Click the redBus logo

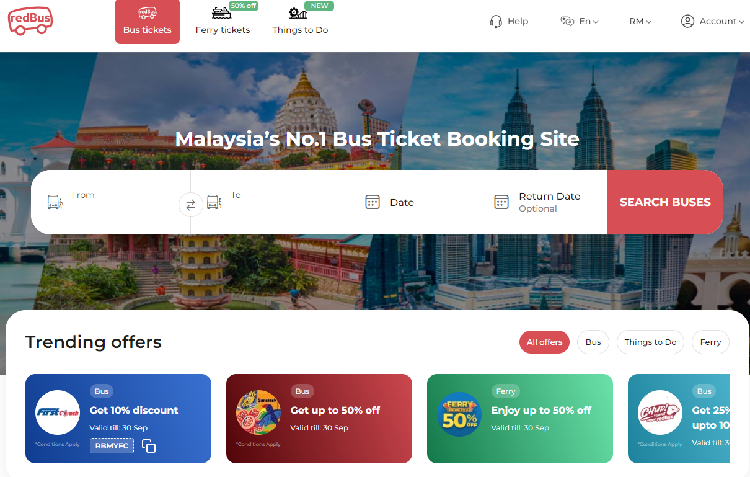pos(30,21)
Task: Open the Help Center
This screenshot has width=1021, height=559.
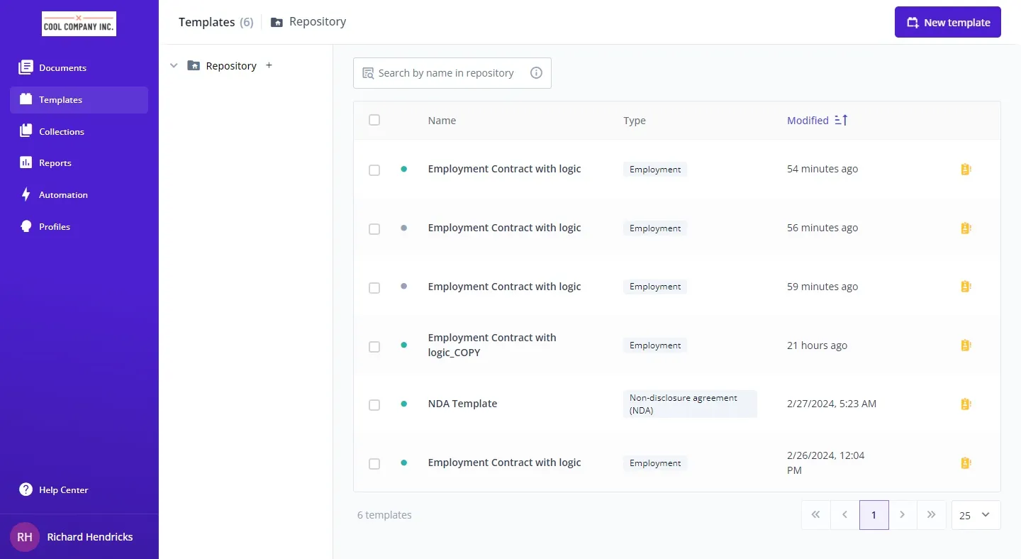Action: pyautogui.click(x=63, y=489)
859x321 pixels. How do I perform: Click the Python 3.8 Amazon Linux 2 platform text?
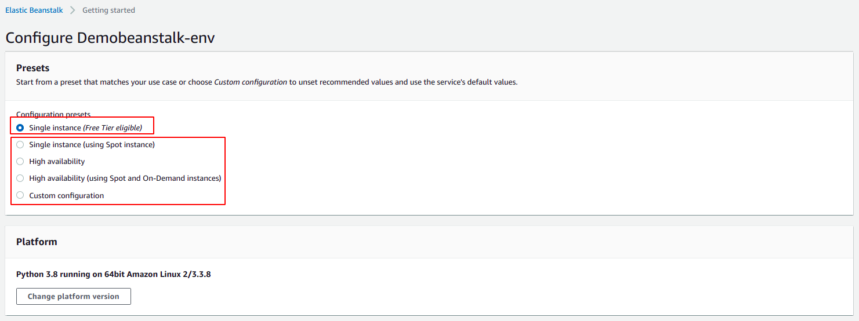pos(113,274)
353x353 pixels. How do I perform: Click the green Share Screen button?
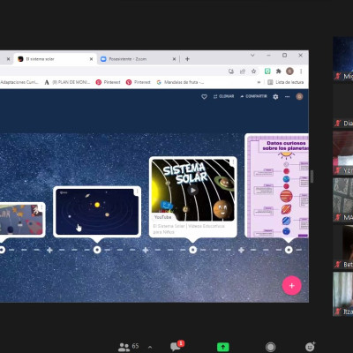(x=222, y=347)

**EXERCISE OBJECTIVE**.
Render the lines above as a Markdown table with the columns "No." and "Line", numbering each row and leaving out blank lines and pictures.

**OUTPUT**.
| No. | Line |
|---|---|
| 1 | Click the redBus logo |
| 2 | pos(30,21) |
| 3 | Task: Open the Help Center |
| 4 | This screenshot has width=1021, height=559. |
| 5 | Action: pyautogui.click(x=63, y=489) |
| 6 | 859x321 pixels. How do I perform: Click the Python 3.8 Amazon Linux 2 platform text? |
| 7 | pos(113,274) |
| 8 | 353x353 pixels. How do I perform: Click the green Share Screen button? |
| 9 | (x=222, y=347) |